La industria del cine perdió a padre e hijo en circunstancias controvertidas. Las investigaciones oficiales señalaron causas accidentales, pero las teorías sobre una posible maldición familiar persisten
Las muertes de Bruce Lee y su hijo Brandon, separadas por dos décadas, constituyen uno de los capítulos más enigmáticos en la historia del cine. Sus fallecimientos, ocurridos en pleno apogeo de sus respectivas carreras, generaron investigaciones exhaustivas y múltiples teorías sobre sus causas.
Bruce Lee, pionero de las artes marciales en el cine occidental, falleció el 20 de julio de 1973 en Hong Kong. Su muerte ocurrió durante la posproducción de Operación Dragón, la película que lo catapultaría al estrellato internacional. Los eventos de aquel día comenzaron con una reunión con el productor Raymond Chow para discutir futuros proyectos cinematográficos.
La secuencia de acontecimientos que llevó a su fallecimiento comenzó en el apartamento de la actriz Betty Ting Pei. Lee experimentó un fuerte dolor de cabeza y tomó Equagesic, un medicamento que combinaba aspirina y meprobamato. Tras recostarse para descansar, nunca despertó. Los intentos de reanimación resultaron infructuosos, y fue declarado muerto en el hospital.
La autopsia reveló un edema cerebral severo, con un incremento del 13% en el volumen del cerebro. El dictamen oficial estableció la muerte como «por infortunio», atribuyéndola a una reacción adversa al Equagesic. Sin embargo, investigaciones publicadas en el Clinical Kidney Journal en 2022 sugieren que la incapacidad de sus riñones para procesar el exceso de agua podría haber sido la causa fundamental.

¿Qué le pasó a Brandon Lee?
Veinte años después, el 31 de marzo de 1993, Brandon Lee falleció durante el rodaje de «El Cuervo» en Wilmington, Carolina del Norte. La escena fatal requería que el personaje de Brandon recibiera un disparo con un arma cargada con balas de fogueo. Sin embargo, un fragmento de proyectil alojado en el cañón del revólver fue propulsado por la detonación de la bala de salva, impactando en su abdomen.
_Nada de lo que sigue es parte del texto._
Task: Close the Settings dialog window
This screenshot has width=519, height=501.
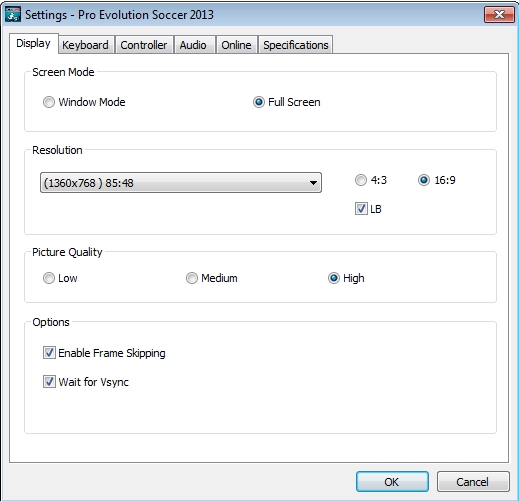Action: coord(499,15)
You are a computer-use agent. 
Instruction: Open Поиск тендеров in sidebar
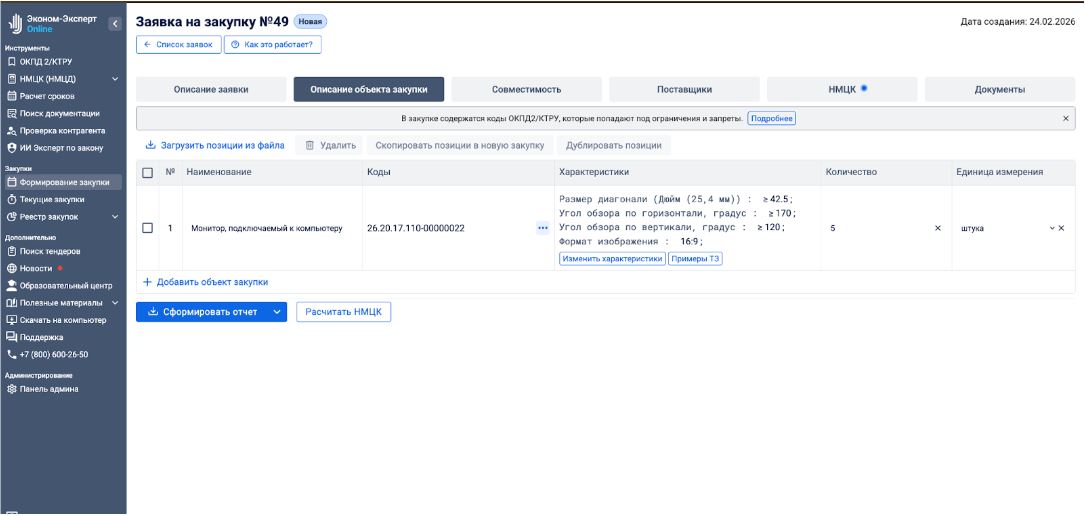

Las investigaciones revelaron una cadena de errores en el manejo del armamento en el set. El arma no había sido inspeccionada adecuadamente entre escenas, permitiendo que un fragmento de bala real permaneciera en el cañón. A pesar de la evidente negligencia, el fiscal Jerry Spivey decidió no presentar cargos penales contra ningún miembro del equipo de producción.

Las similitudes entre ambas muertes alimentaron especulaciones sobre una posible maldición familiar. Algunos vinculan esta supuesta maldición con la revelación de secretos ancestrales del kung-fu por parte de Bruce Lee en sus películas. Otros, como Chuck Norris, sugieren explicaciones más prosaicas, como la interacción de medicamentos en el caso de Bruce.
El legado de los Lee trasciende las circunstancias de sus muertes. Bruce Lee revolucionó la representación de los asiáticos en el cine occidental y popularizó las artes marciales globalmente. La Biblioteca del Congreso de Estados Unidos preserva «Operación Dragón» en su Registro Nacional de Cine por su significancia cultural. Brandon, aunque con una carrera más breve, dejó una marca indeleble con «El Cuervo», que se convirtió en película de culto.
Sus fallecimientos provocaron cambios significativos en la industria cinematográfica. La muerte de Brandon intensificó las demandas por mayor seguridad en los sets de filmación, especialmente en escenas que involucran armas de fuego. El caso de Bruce Lee impulsó investigaciones sobre los efectos de medicamentos y la importancia del cuidado médico en la industria del entretenimiento.
Las investigaciones oficiales ofrecen explicaciones racionales para ambas muertes. Sin embargo, la convergencia de circunstancias extraordinarias, la edad temprana de ambos al morir, y el momento crucial de sus carreras en que ocurrieron los fallecimientos, mantienen vivo el debate sobre la posibilidad de factores más allá de lo accidental.